Reprint request to: Professor Hasan Ozkan, Division of Neonatology, Department of Pediatrics, Dokuz Eylul University School of Medicine, Inciralti, 35340 Izmir, Turkey. Email: firstname.lastname@example.org
To evaluate the significance of the cord blood ischemia-modified albumin (IMA) level as a diagnostic marker for perinatal asphyxia and to determine the associations of IMA levels with the complexity of pregnancy and abnormal Doppler findings, regardless of perinatal asphyxia.
This prospective study included 169 newborns, sixteen of whom had perinatal asphyxia and 33 who were from complicated pregnancies. Doppler measurements were obtained from the uterine, umbilical and middle cerebral arteries, and the cerebro/placental ratio (C/P). IMA was measured by means of commercially available ELISA kits and was expressed as picomoles per milliliter.
Ischemia-modified albumin levels were significantly higher in neonates of complicated pregnancies as compared to uncomplicated pregnancies (P < 0.0001). They were higher in newborns with perinatal asphyxia as compared to healthy controls (P = 0.015). The C/P ratio-pulsatility index (PI) showed a significant difference between normal and complicated pregnancies without perinatal asphyxia (P < 0.0001). IMA levels were significantly increased in cases with abnormal C/P ratio-PI.
Elevated cord blood IMA levels may be accepted as a useful marker in perinatal asphyxia. Abnormal Doppler examinations are associated with elevated IMA levels in complicated pregnancies.
Neonatal asphyxia is a serious concern that may lead to neonatal death and long-term neurodevelopmental problems; an insufficient supply of oxygen before, during or just after delivery was assumed to be the cause. While the incidence is approximately 1 in 1000 live births in developed countries, it is probably much more common in developing countries. Therefore, different biochemical and biophysical tests have been investigated for the prediction of fetuses at risk for hypoxic brain damage and hopefully to prevent this damage, but many of them have remained limited.

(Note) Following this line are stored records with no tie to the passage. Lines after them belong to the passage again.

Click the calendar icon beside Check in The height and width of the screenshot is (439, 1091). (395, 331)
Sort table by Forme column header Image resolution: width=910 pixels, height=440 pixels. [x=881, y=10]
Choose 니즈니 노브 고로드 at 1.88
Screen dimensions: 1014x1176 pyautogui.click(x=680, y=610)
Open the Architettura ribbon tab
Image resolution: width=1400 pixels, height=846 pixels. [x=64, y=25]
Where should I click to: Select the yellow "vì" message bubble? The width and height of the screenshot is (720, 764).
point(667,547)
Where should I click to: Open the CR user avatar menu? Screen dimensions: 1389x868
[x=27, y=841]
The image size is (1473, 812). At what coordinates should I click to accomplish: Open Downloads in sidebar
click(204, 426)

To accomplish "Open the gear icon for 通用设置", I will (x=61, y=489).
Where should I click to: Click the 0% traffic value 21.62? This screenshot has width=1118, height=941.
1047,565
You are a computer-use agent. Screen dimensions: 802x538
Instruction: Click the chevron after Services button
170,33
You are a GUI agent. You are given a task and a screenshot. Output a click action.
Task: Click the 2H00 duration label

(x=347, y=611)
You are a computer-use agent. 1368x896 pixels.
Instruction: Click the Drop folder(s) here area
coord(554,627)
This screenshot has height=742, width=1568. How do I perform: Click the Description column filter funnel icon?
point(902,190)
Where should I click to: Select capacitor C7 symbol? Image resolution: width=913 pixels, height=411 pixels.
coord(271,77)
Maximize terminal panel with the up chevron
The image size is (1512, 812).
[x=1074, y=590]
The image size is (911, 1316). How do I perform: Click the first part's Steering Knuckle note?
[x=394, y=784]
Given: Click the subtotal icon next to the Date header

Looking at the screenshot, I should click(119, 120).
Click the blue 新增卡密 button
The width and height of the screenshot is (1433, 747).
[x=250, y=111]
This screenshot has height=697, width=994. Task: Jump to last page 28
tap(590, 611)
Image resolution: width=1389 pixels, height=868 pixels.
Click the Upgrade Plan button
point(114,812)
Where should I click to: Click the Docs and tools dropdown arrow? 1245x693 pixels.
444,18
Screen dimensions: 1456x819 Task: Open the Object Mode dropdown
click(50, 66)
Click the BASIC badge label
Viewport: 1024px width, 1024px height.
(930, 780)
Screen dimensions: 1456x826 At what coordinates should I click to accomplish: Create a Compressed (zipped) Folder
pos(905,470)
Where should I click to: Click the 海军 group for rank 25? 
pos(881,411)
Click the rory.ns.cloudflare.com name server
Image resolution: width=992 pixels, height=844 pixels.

In recent clinical studies, it has been found that ischemia-modified albumin (IMA) is a new biochemical marker for the early diagnosis of myocardial ischemic events and cerebrovascular accidents.[3, 4] IMA is a modification of human serum albumin (HSA). N-terminal amino acids of HSA temporarily bind to transitional metals such as cobalt, nickel and copper. Hypoxia, acidosis or ischemia leads to a change on this region and reduce the binding capacity of HSA to these metals. The resulting molecule is called IMA. IMA rapidly increases within 5 to 10 min after the ischemic event and remains high for 30 min. It returns to baseline 12 h after the ischemia event, but if the ischemic event persists, it continues to rise.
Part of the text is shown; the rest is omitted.